Start of Text provided

Snapmaker 2.0: edges burn darker on fill, regardless of overscan setting and fast whitespace scan setting

First let me apologize if this topic has been fully covered elsewhere. I’ve searched through the forums here, on Snapmaker’s site, and general Google searches and I can’t seem to find this exact issue with this configuration. If it’s answered elsewhere, pointing me in the right direction would be much appreciated.

All right, with that out of the way, here’s what I’ve got. I’m running the latest version of LB (1.0.06 as of this post) on Windows 10. My laser is a Snapmaker 2.0 A350, recently upgraded from the 1600mW to the 10W (though this problem has been persistent on both units). I’m running the latest firmware there as well (1.14.2).

Here’s what I’m getting when I try to engrave using fill mode and LB-generated vector shapes (rectangles and circles shown here, though the problem manifests with text also):

(Please ignore the “1000” that completely burned through the plastic; that was my first attempt at using this material with this new higher-power laser. Live and learn… :grimacing:)

End of Text provided
Start of Available records

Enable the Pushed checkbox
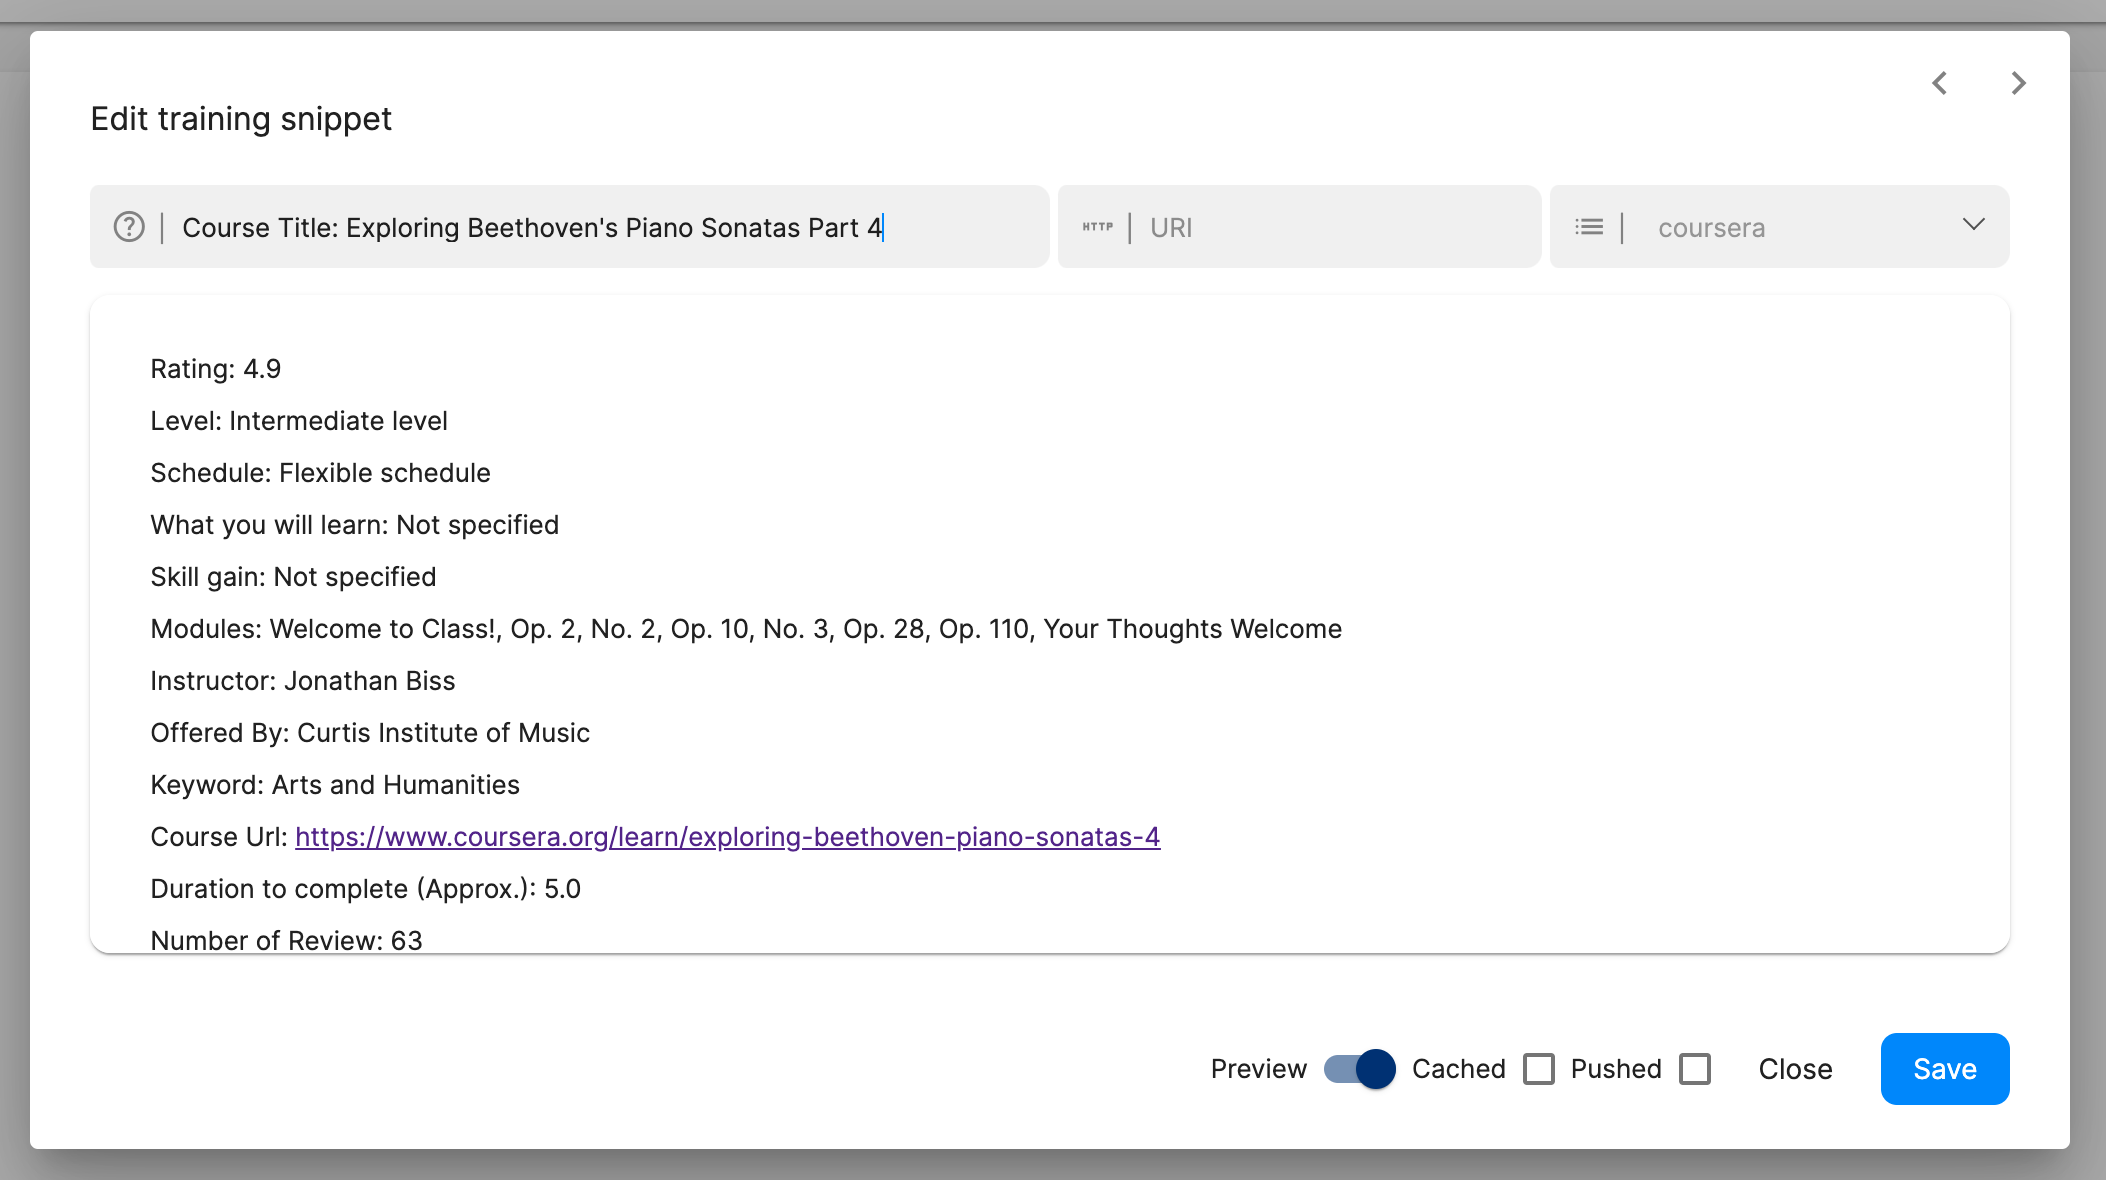Screen dimensions: 2106x1180 [1695, 1069]
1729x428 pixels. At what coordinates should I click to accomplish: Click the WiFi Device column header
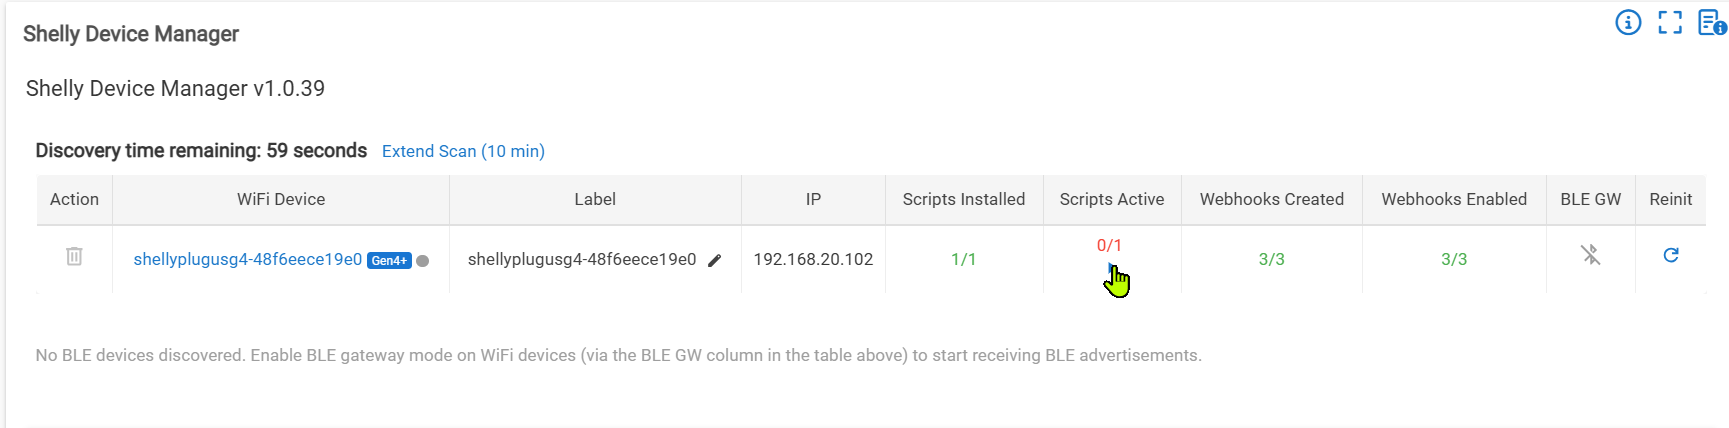(x=281, y=199)
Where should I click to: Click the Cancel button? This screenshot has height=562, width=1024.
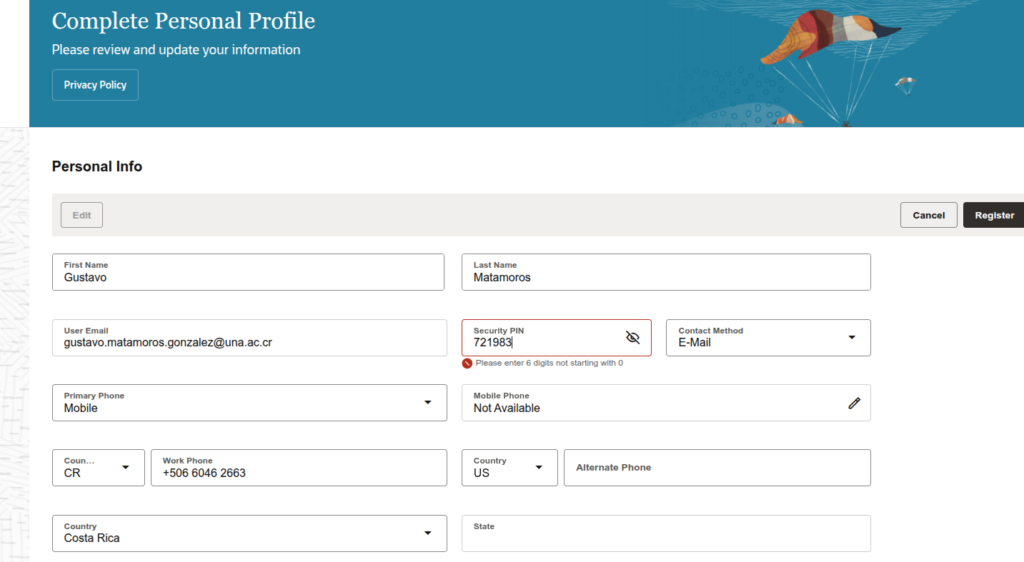coord(928,215)
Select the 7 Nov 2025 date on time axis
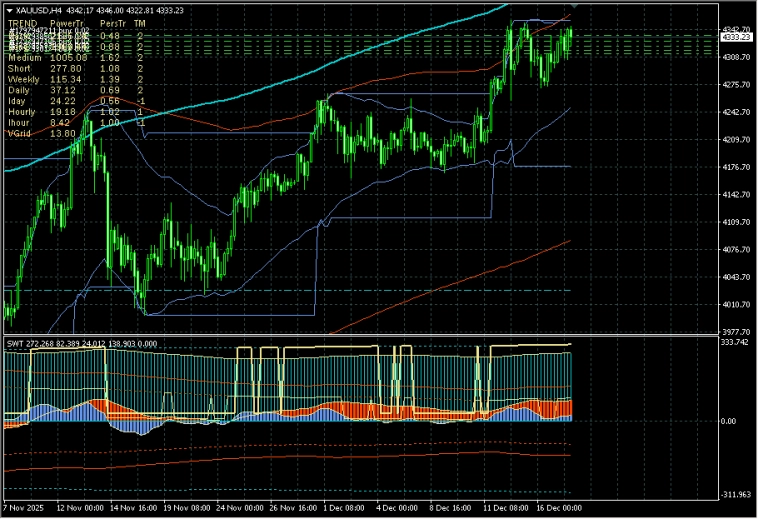This screenshot has width=758, height=519. tap(26, 507)
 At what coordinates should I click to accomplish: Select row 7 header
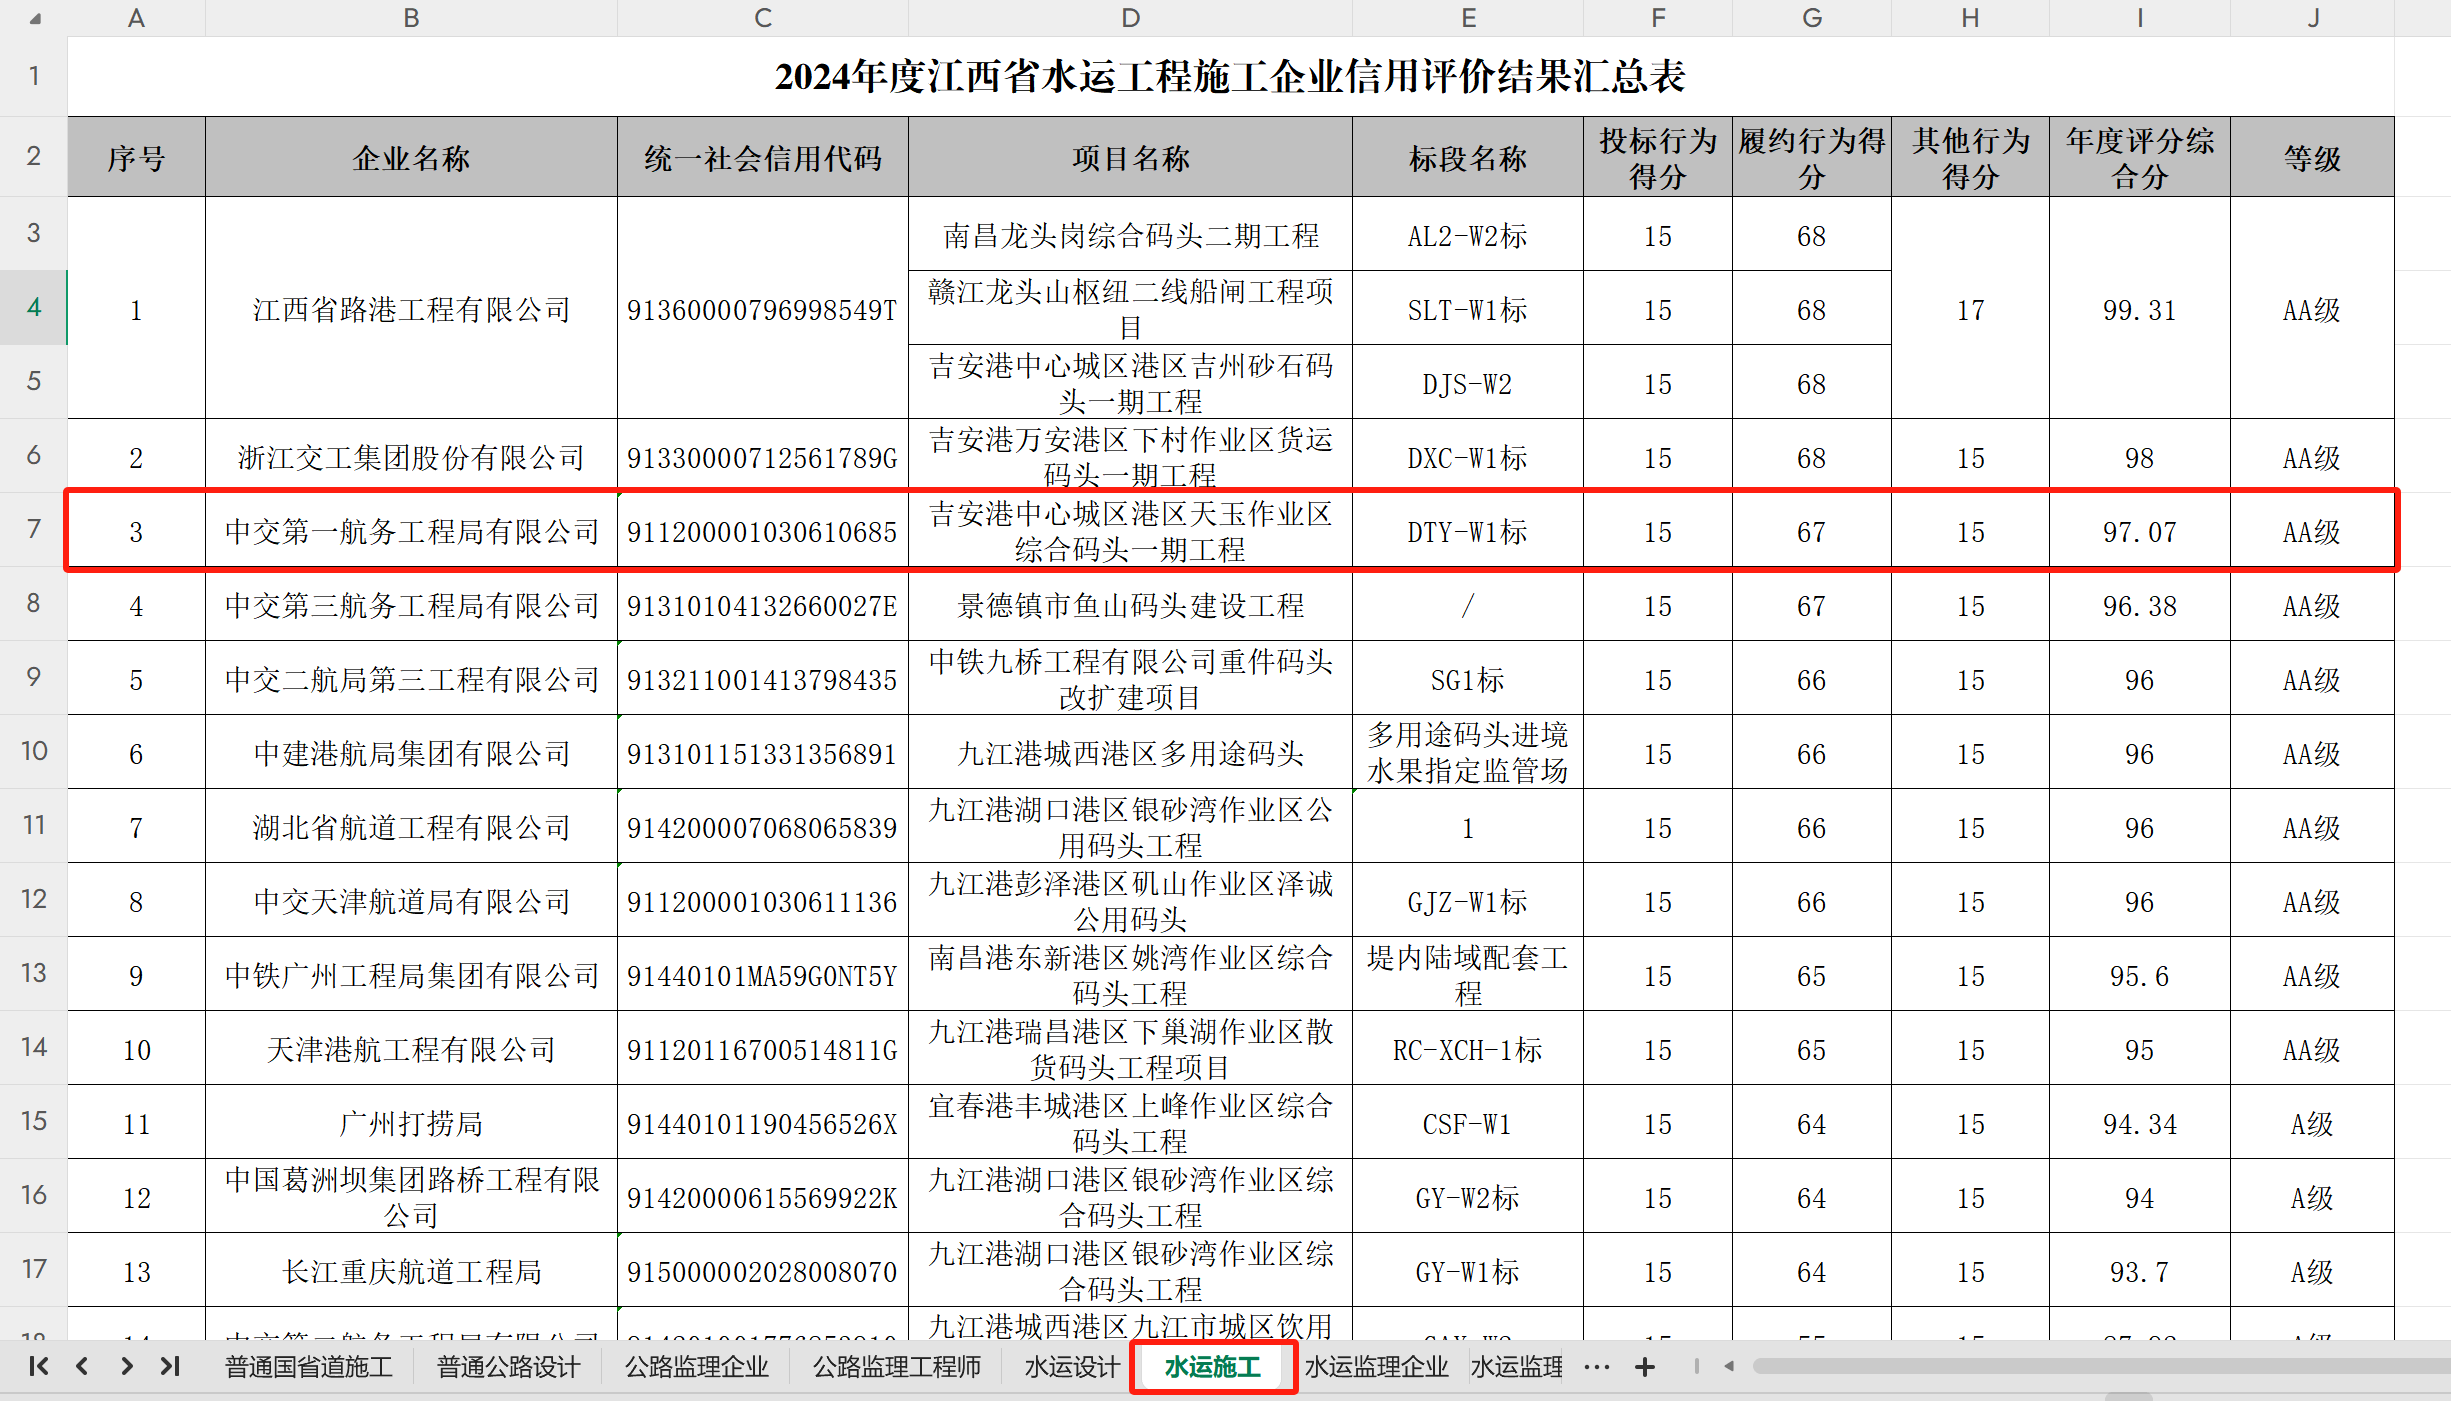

End of Available records

Requirements:
#1 Reproduce every line of the listing verbatim, leaving out the pictures.
#2 Write the next part of the forum post about darker edges in Snapmaker 2.0 laser fill engraving, starting after its final sentence.

Responses to the exercise:
#1
Enable the Pushed checkbox
Screen dimensions: 2106x1180 [1695, 1069]
1729x428 pixels. At what coordinates should I click to accomplish: Click the WiFi Device column header
(x=281, y=199)
Where should I click to: Click the Cancel button? This screenshot has height=562, width=1024.
coord(928,215)
Select the 7 Nov 2025 date on time axis
This screenshot has width=758, height=519. tap(26, 507)
 At what coordinates should I click to accomplish: Select row 7 header

#2
Note that in the second picture, the larger circles only exhibit the more excessive burns to the left and the right, while the smaller ones exhibit the edge burning all the way around. This is because I turned on Crosshatching for the smaller circles. For all the circles, my settings were 0.050mm line intervals, 6000mm/min, and 10% power (1W).

The large circle at the bottom is using the default overscan setting of 2.5%, the top left circle is using 7.5% overscan, and the top right circle is using zero overscan. (The wood engraving is using 2.5% across the board.)

In addition to changing overscan settings, I’ve tried enabling and disabling the Fast Whitespace Scan option, which doesn’t seem to have an effect.

I spent a while trying to connect my Snapmaker to my laser and adjust the $32 setting (as described in the post “Still getting dark edges when overscanning”), before realizing that I’m not dealing with GRBL firmware, but rather Snapmaker’s own firmware, based on Marlin… once again, live and learn. :roll_eyes: (By the way, I did set up the machine manually in Lightburn using the Snapmaker preset, not GRBL or Marlin.)

So that’s where I’m sitting; so far no matter what I’ve done, I get this persistent issue with the edges darkening perpendicular to the direction of laser travel. I should note also that this problem did not manifest while I was using Luban to generate laser jobs. But… well… how do I put this politely… I don’t much care for Luban. :sweat_smile: Lightburn is a massive improvement to Luban except for this one annoying problem.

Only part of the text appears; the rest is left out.